Grout, who barely speaks Arabic, took the show's judges by surprise when she showed up on stage to sing "Baeed Annak" (Away from You) by iconic Egyptian singer Umm Kulthum.
But the judges were practically floored when her performance was not only capable, but actually impressive.
"You don't speak a word of Arabic, yet you sing better than some Arab singers!" judge Najwa Karam, a Lebanese singer, told Grout. "We have for so long imitated the West, and this the first time that a person who has no whatsoever link to the Arab world, an American girl who does not speak Arabic, sings Arabic songs!"
Thus Grout became the first non-Arab to advance to the show's finals.
Born to musicians, Grout was trained to sing in a variety of languages under the tutelage of McGill University voice teacher Thérèse Sevadjian.
She first fell in love with Arab music three years ago, when she happened across an article about Lebanese diva Fairouz.
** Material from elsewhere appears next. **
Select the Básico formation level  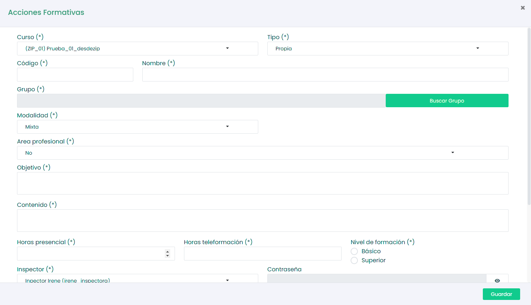(354, 251)
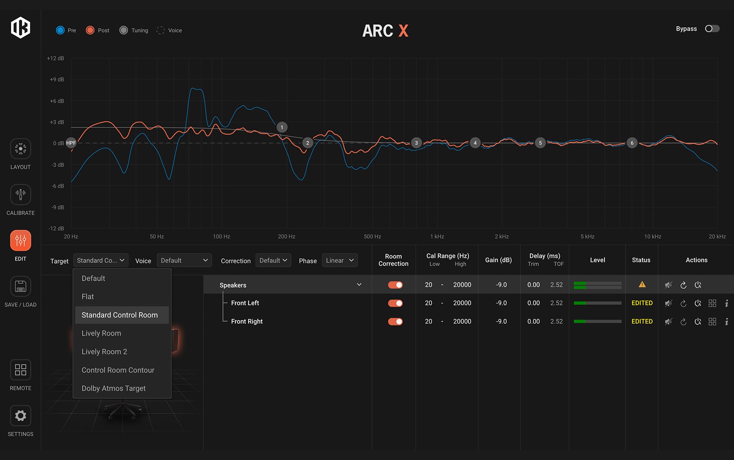Click the reset icon in Speakers row

[683, 285]
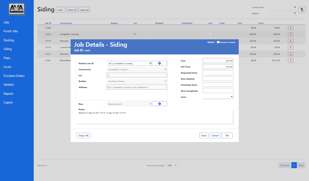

Learning how to play the oud, Grout began performing Arabic songs in Montreal, and later moved to Morocco in order to be closer to her music scene.
She recorded two CDs with local musicians and was ultimately encouraged to try out for Arabs Got Talent — now in its third season.
The rest is literally history.
Because of the unique accent she's developed over the years, some have accused Grout of faking her American biography.
"There's lots of rumours that I'm not actually American," she told The Guardian. "I'm very flattered by that because it means I'm doing something that is...unbelievable."
For the record, Grout's life story has been confirmed — by her American parents.
"She sings from the heart," her dad told ABC News. "She loves the Arab music. She loves the rhythm, she loves the scales, the intonation. It's just incredible to hear it."